▶ [Excerpt provided]:
This paper introduces the Entity-Deduction Arena (EDA), a framework based on the 20 Questions (Q20) game, to evaluate the multi-turn conversational planning and reasoning capabilities of LLMs. The motivation stems from the observation that while LLMs excel at answering clear questions, they struggle with ambiguity and often fail to ask clarifying questions, a crucial skill for intelligent agents in real-world scenarios like task completion or conversational search.
The EDA framework involves two players: a "judge" (J) who knows a secret entity and answers questions with "Yes," "No," or "Maybe" (or "Dunno" for the Celebrities dataset), and a "guesser" (G), the LLM being evaluated, which must deduce the entity by asking a series of questions in as few turns as possible (up to 20). Success requires the guesser to perform state tracking (understanding context, history), strategic planning (asking efficient, non-redundant questions), and inductive reasoning (forming hypotheses based on answers).
Implementation Details:
- Judge: GPT-3.5-turbo is used as the judge, prompted to only provide constrained answers based on its knowledge of the entity. A low temperature (0.2) is used for more deterministic responses. Judge error rates were found to be low (~3%).

▶ [Questions to answer]:
1. Answer these questions about the Entity-Deduction Arena passage.
(a) Which game is the EDA framework based on?
(b) What answers is the judge allowed to give?
(c) What temperature is set for the judge?
2. Copy word for word the part of the Entity-Deduction Arena passage starting with "The EDA framework" and going on through "based on answers).".

▶ [Record extracts]:
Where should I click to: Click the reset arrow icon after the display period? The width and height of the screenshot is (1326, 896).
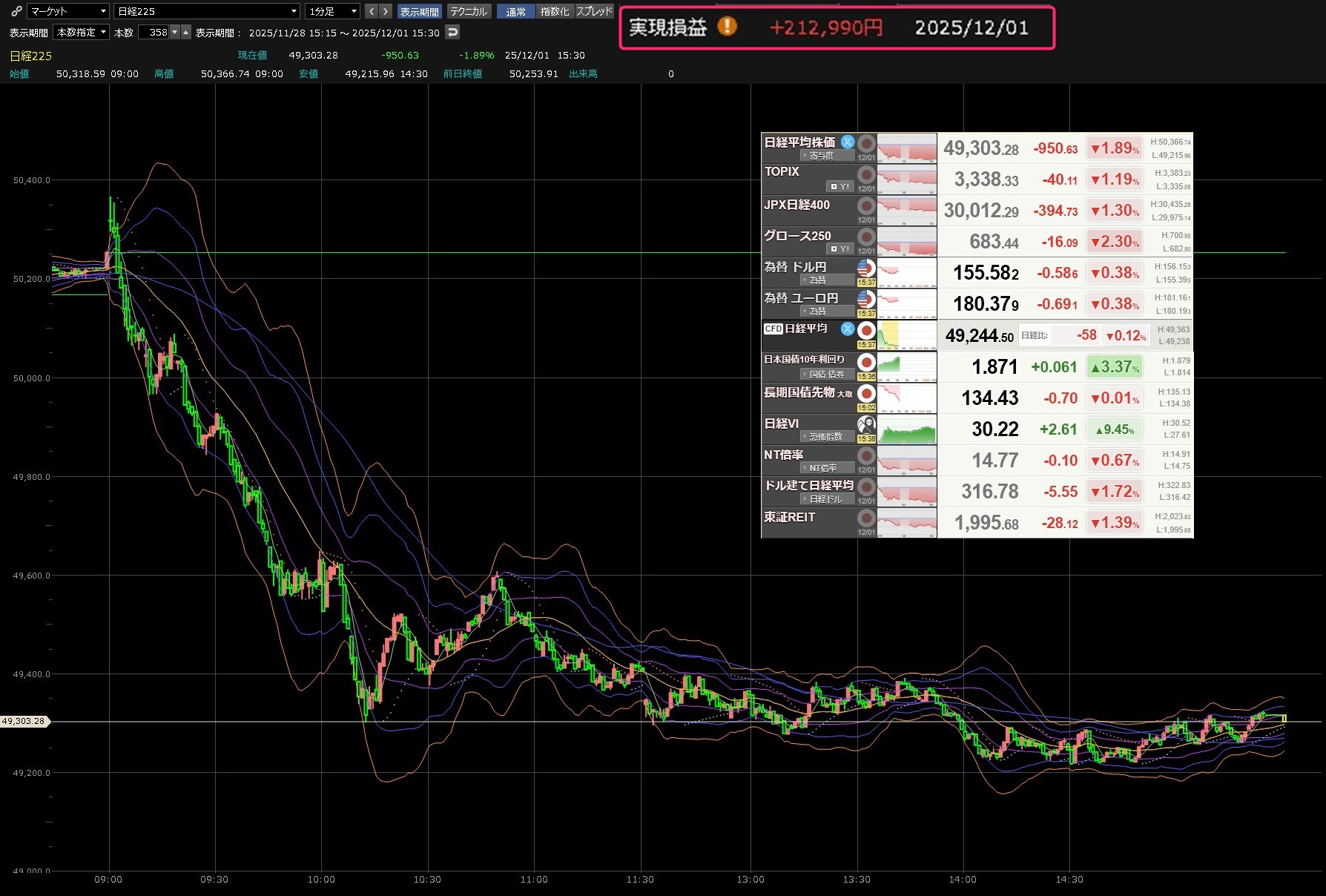(x=452, y=33)
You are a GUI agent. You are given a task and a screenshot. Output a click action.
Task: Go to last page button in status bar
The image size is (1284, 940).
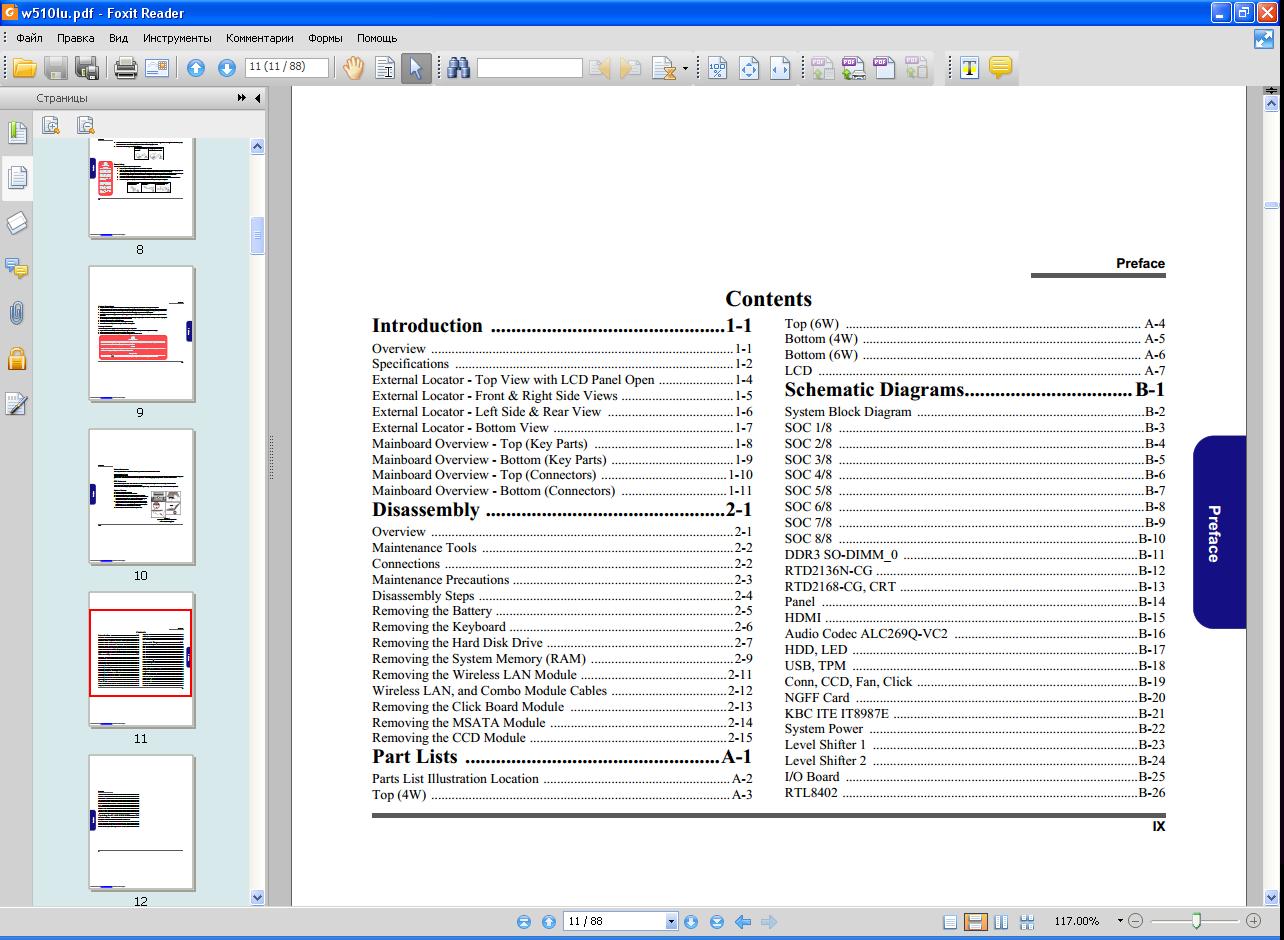[x=717, y=922]
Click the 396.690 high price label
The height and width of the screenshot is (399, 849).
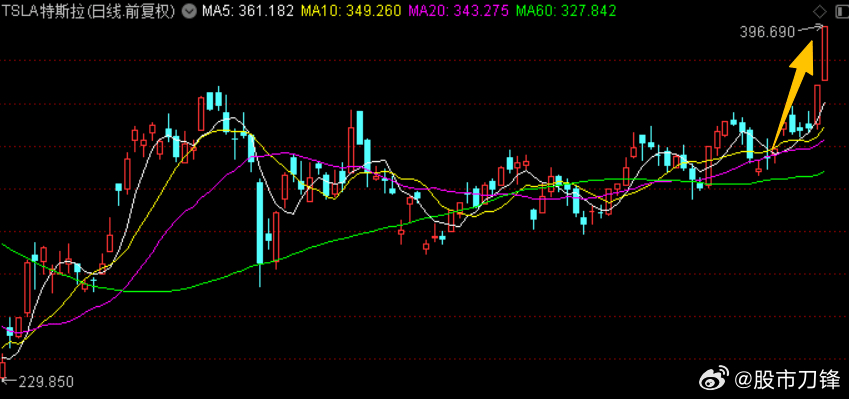click(767, 32)
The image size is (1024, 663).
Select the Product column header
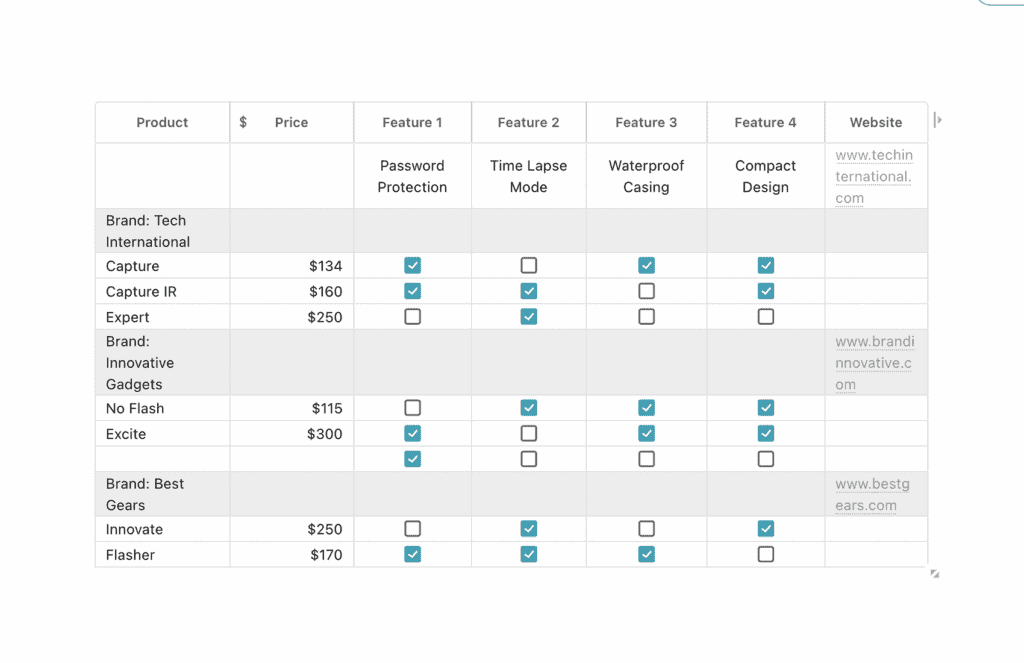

▶ [Exercise answers]:
1.
(a) The 20 Questions (Q20) game.
(b) "Yes," "No," or "Maybe," or "Dunno" for the Celebrities dataset.
(c) 0.2.

2.
The EDA framework involves two players: a "judge" (J) who knows a secret entity and answers questions with "Yes," "No," or "Maybe" (or "Dunno" for the Celebrities dataset), and a "guesser" (G), the LLM being evaluated, which must deduce the entity by asking a series of questions in as few turns as possible (up to 20). Success requires the guesser to perform state tracking (understanding context, history), strategic planning (asking efficient, non-redundant questions), and inductive reasoning (forming hypotheses based on answers).